Teks yang Diekstrak:

= = = = =

Rabu, 26 September 2007

Digital People, Digital World


JANGAN bingung menyimak cover majalan Time di samping kiri itu. Kalau biasanya setiap tahun Time memilih sosok tertentu sebagai Man of the Year, pada 2007 justru tidak ada tokoh dunia yang dipilih sebagai Man of the Year 2006.
Lho apa yang tejadi? Time memilih masyarakat yang disimbolkan dengan kata "You (Anda)" sebagai sebagai Man of the Year. Alasannya, pada 2006 orang dapat dengan mudah mengekpresikan dirinya sendiri, baik dalam bentuk opini, uneg-uneg, maupun buah pikiran, dan lain, di internet setelah munculnya web 2.0. Berbagai blog alias website pribadi bermunculan bak cendawan di musin hujan.
Tak heran, IFRA, sebuah organisasi para penerbit internasional mengundang para penerbit dan editor in chief (pemimpin redaksi) untuk menghadiri sebuah konferensi di Dublin, Irlandia, 8-9 November 2007 mendatang. Saya tahu adanya acara itu setelah membaca sepucuk undangan yang tergeletak di meja kerja saya.
Tema konferensi itu sangat menarik dan ada hubungan erat dengan cover story Time, yaitu “Connecting with the Digital Consumer” alias menjalin hubungan dengan konsumen di era digital. Dalam pengantar undangan dikatakan, benturan revolusi digital dengan surat kabar konvesional –media massa cetak-- merupakan sebuah tantangan baru.
Fenomena itu sekaligus memberi kemungkin dan peluang-peluang baru, terutama dalam menjalin hubungan dengan konsumen media. Terjadi perubahan yang sangat dramatis pada tahun lalu akibat munculnya web 2.0. Para konsumen yang semula hanya sebagai pengguna pasif internet, tumbuh menjadi pengisi konten sesuai keinginan mereka.

= = = = =

Informasi yang Diberikan:

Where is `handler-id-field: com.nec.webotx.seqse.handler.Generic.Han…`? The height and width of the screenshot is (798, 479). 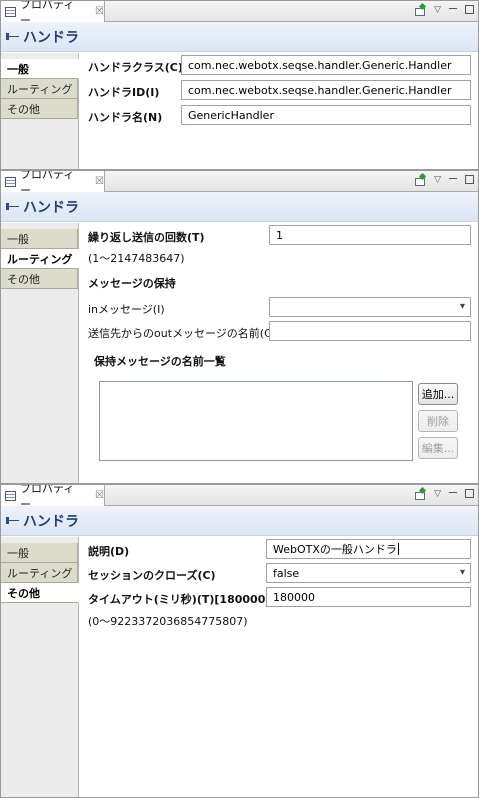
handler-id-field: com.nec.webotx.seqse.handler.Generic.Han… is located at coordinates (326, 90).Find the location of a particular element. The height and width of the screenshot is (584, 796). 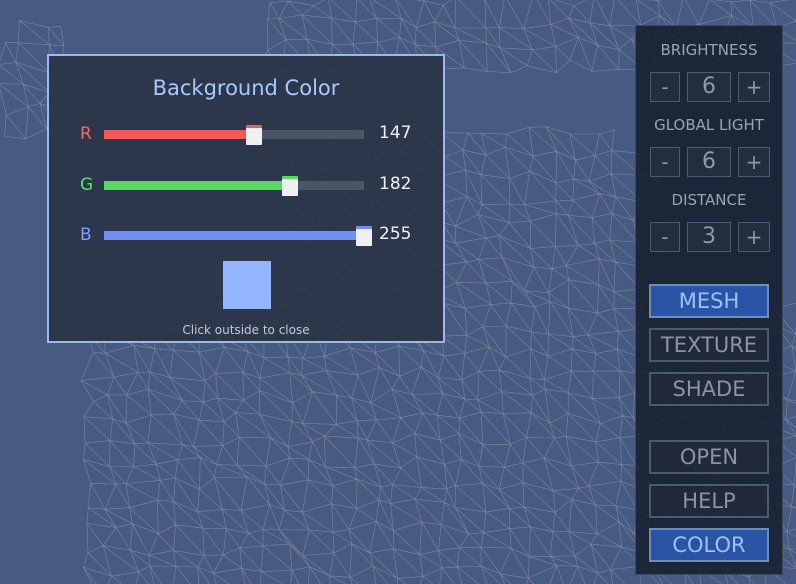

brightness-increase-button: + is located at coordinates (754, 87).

= = = = =

Terapkan Bacaan:
a) Menurut teks tentang pilihan Man of the Year majalah Time, di kota mana dan pada tanggal berapa konferensi IFRA akan diadakan?
b) Tulis lanjutan teks tentang pilihan Man of the Year majalah Time, dimulai setelah kalimat terakhirnya.

Jawaban Latihan:
a) Di Dublin, Irlandia, pada 8–9 November 2007.

b)
Panita konferensi menggunakan kalimat menarik untuk mengajak para penerbit dan editor menghadirinya. “Jangan sia-siakan kesempatan untuk memahami tren-tren terkini di dunia online, dan saling bertukar pandangan dengan para pengusaha di seluruh dunia,” begitu kalimat penutup dalam undangan itu, disertai kalimat tambahan, “Kami menunggu Anda datang ke Dublin.”
Pembicara utama konferensi, Prof Dr Jo Groebel, Direktur German Digital Institute, akan memberi materi mengenai pelaku baru pengguna informasi, dan konsekuensi bagi penyedia informasi, yang menarik perhatian industri media. Kisi-kisi dari materi itu antara lain apa yang dicari konsumen web 2.0, dan apa pengaruh terhadap media konvensional .
Pembicara lain adalah para pengelola website dan portal yang pada intinya akan membahas pengembangan komunitas di era digital baik dari segi konten maupun penggarapan iklan.
Semua tema menarik. Saya sendiri pernah mengikuti konferensi yang digelar IFRA di Manila, Filipina, yang membahas mengenai multimedia, maret 2007. Semua pembicara mengungkapkan perlunya para penerbit mengintegrasikan media cetak dengan media online, dan video streaming melalui sebuah portal.
Langkah itu perlu dilakukan ya karena terjadi revolusi informasi menuju era digital. Media cetak tak mampu lagi memberikan informasi real time dan live kepada konsumen. Tak pelak, kalau para penerbit mati langkah, besar kemungkinan akan menjadi bagian dari sejarah masa lalu.
Membalik pola pikir
Rupanya Kelompok Kompas Gramedia (KKG) yang CEO-nya menjadi pengurus di IFRA cukup tanggap pada fenomena baru itu. Pada awal September, saya dan para pemimpin redaksi di daerah-daerah diundang untuk menghadiri rapat koordinasi pembentukan Megaportal Kompas.
Portal yang akan diberi nama Kompas.Com tersebut ya mirip dengan para provider (penyedia) jasa layanan informasi yang lain seperti yahoo, google, MSN, dll. Memang sebuah kerja berat, karena harus mengubah pola pikir dan kebiasaan kru media cetak, terutama para reporter hingga editor.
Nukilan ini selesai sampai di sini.